[EXERCISE AIM]
Omit the pictures. Transcribe exactly the lines below, from the one with "Given: Click the Elon Musk display name" up to and including the last.

START EXCERPTED DATA

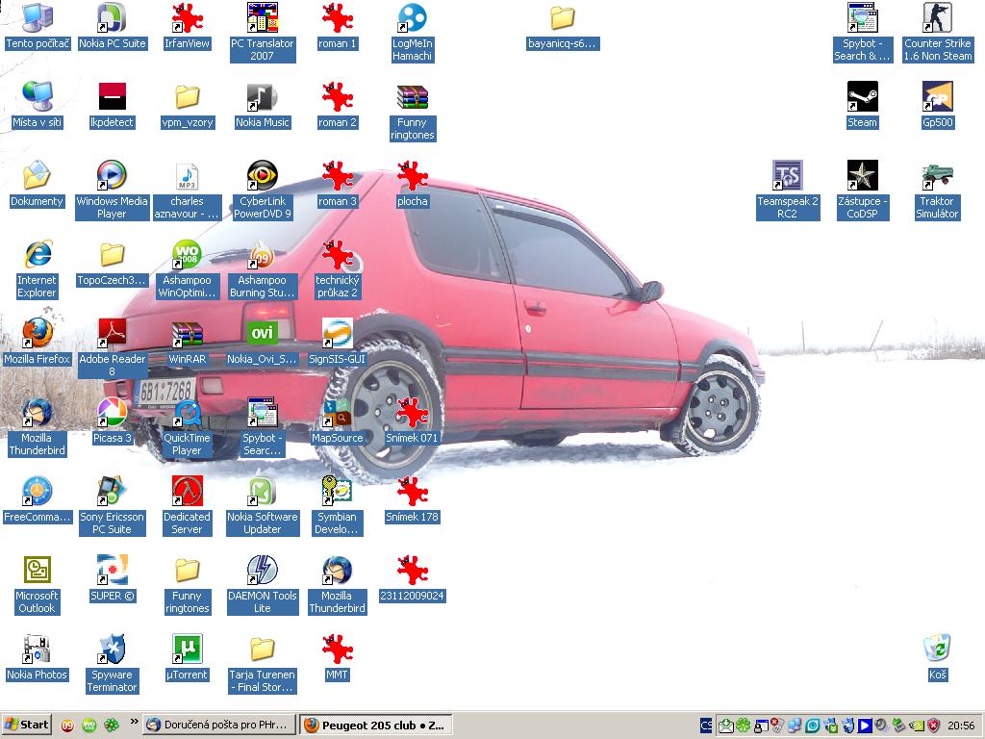Screen dimensions: 985x739
Task: Click the system clock showing 20:56
Action: pyautogui.click(x=960, y=726)
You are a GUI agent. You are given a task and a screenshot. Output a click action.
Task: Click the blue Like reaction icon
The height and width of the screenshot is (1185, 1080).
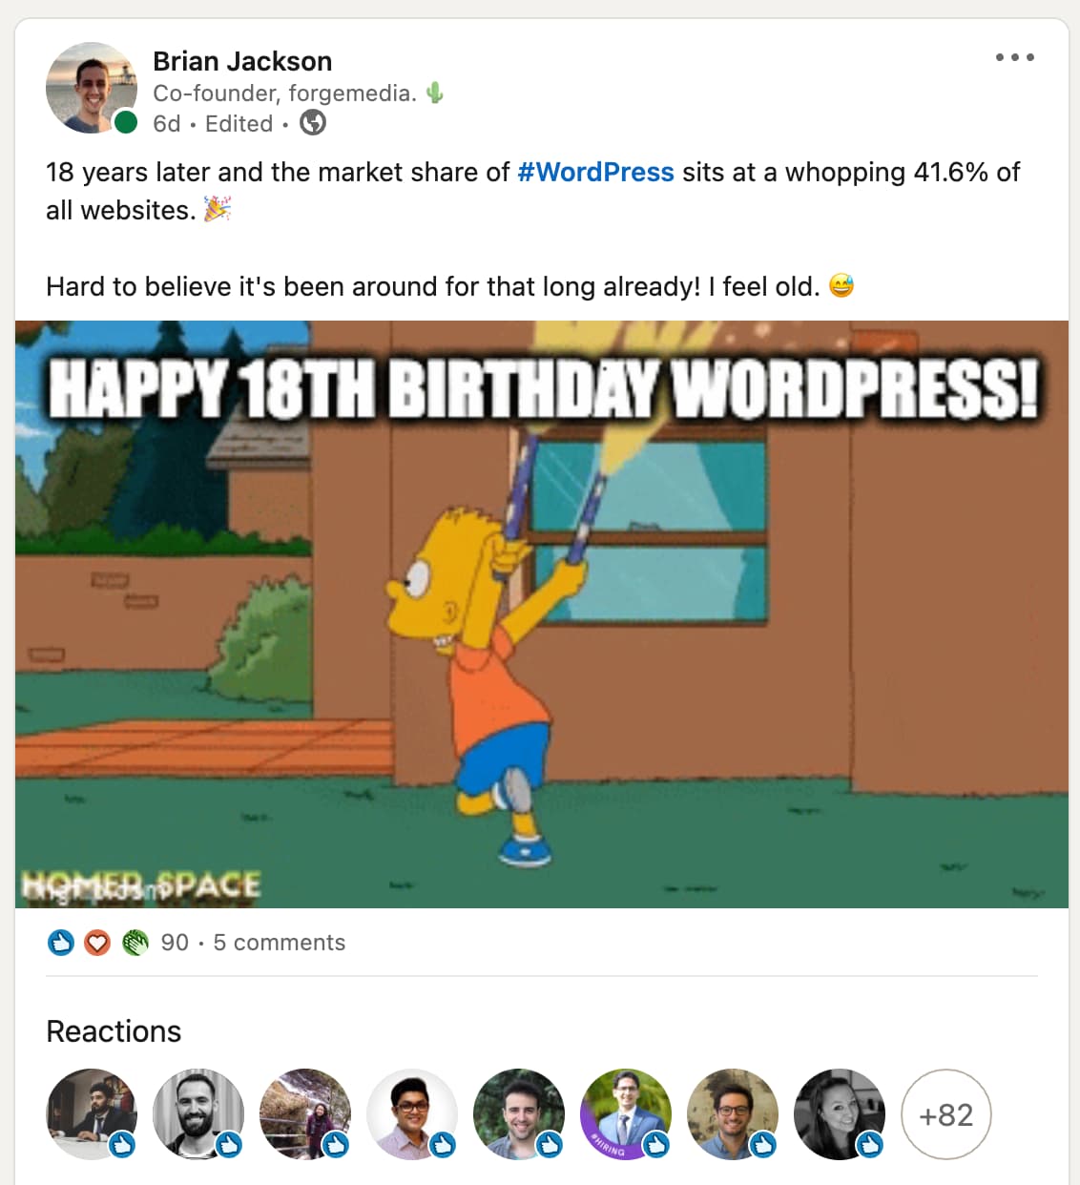click(61, 943)
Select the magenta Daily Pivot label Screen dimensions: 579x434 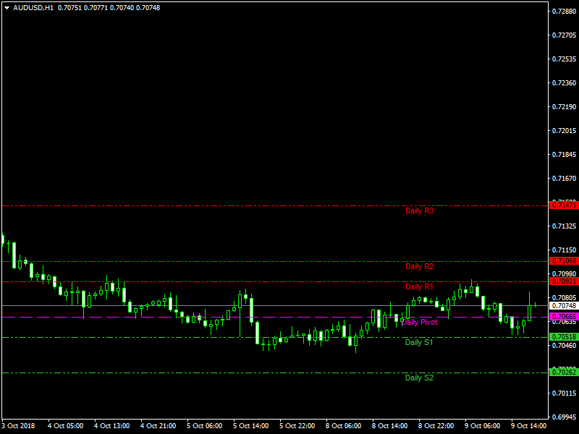pos(419,322)
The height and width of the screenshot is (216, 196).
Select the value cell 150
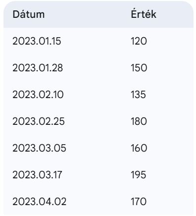[139, 68]
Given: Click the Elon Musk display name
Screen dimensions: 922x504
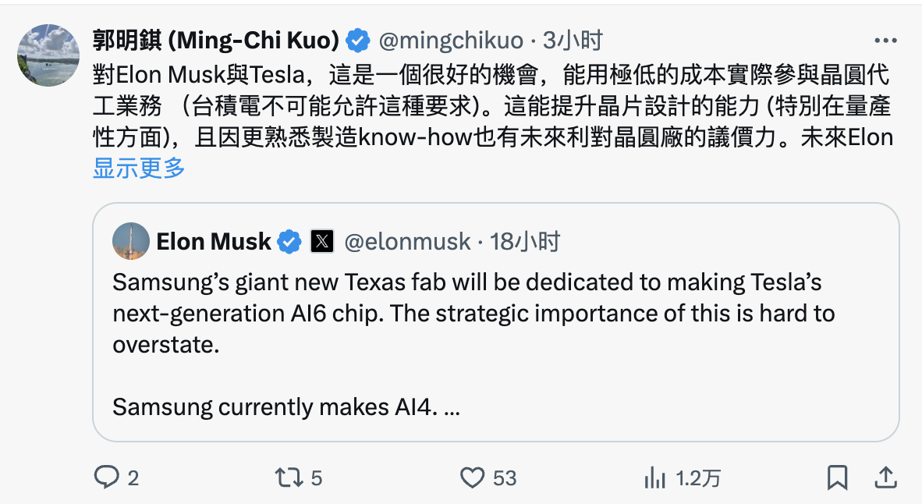Looking at the screenshot, I should coord(214,242).
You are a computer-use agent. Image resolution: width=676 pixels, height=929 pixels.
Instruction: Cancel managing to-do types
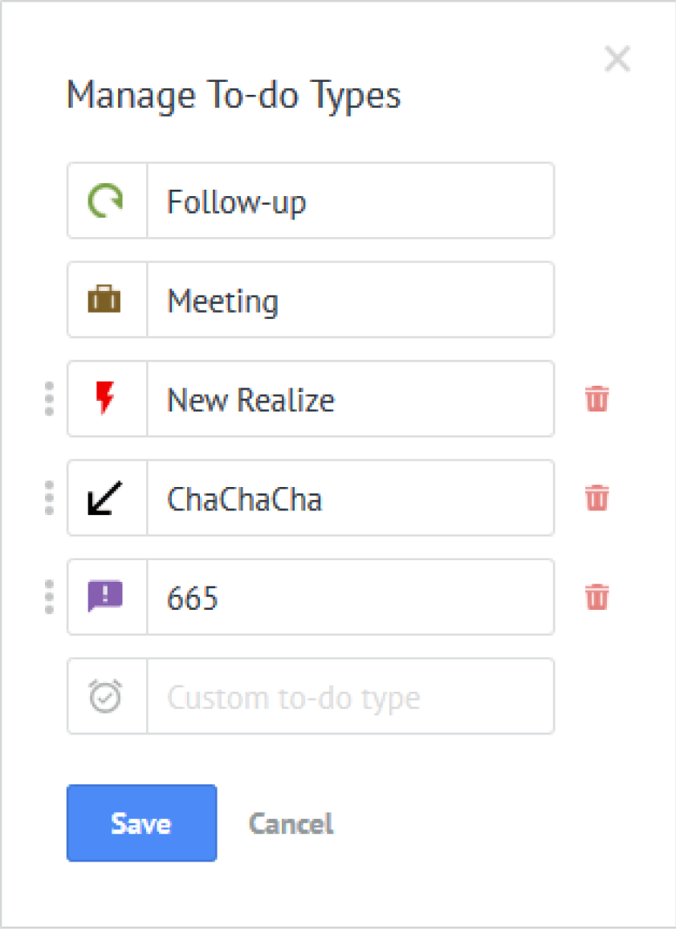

END EXCERPTED DATA

[TASK SOLUTION]
Given: Click the Elon Musk display name
Screen dimensions: 922x504
Looking at the screenshot, I should coord(214,242).
You are a computer-use agent. Image resolution: width=676 pixels, height=929 pixels.
Instruction: Cancel managing to-do types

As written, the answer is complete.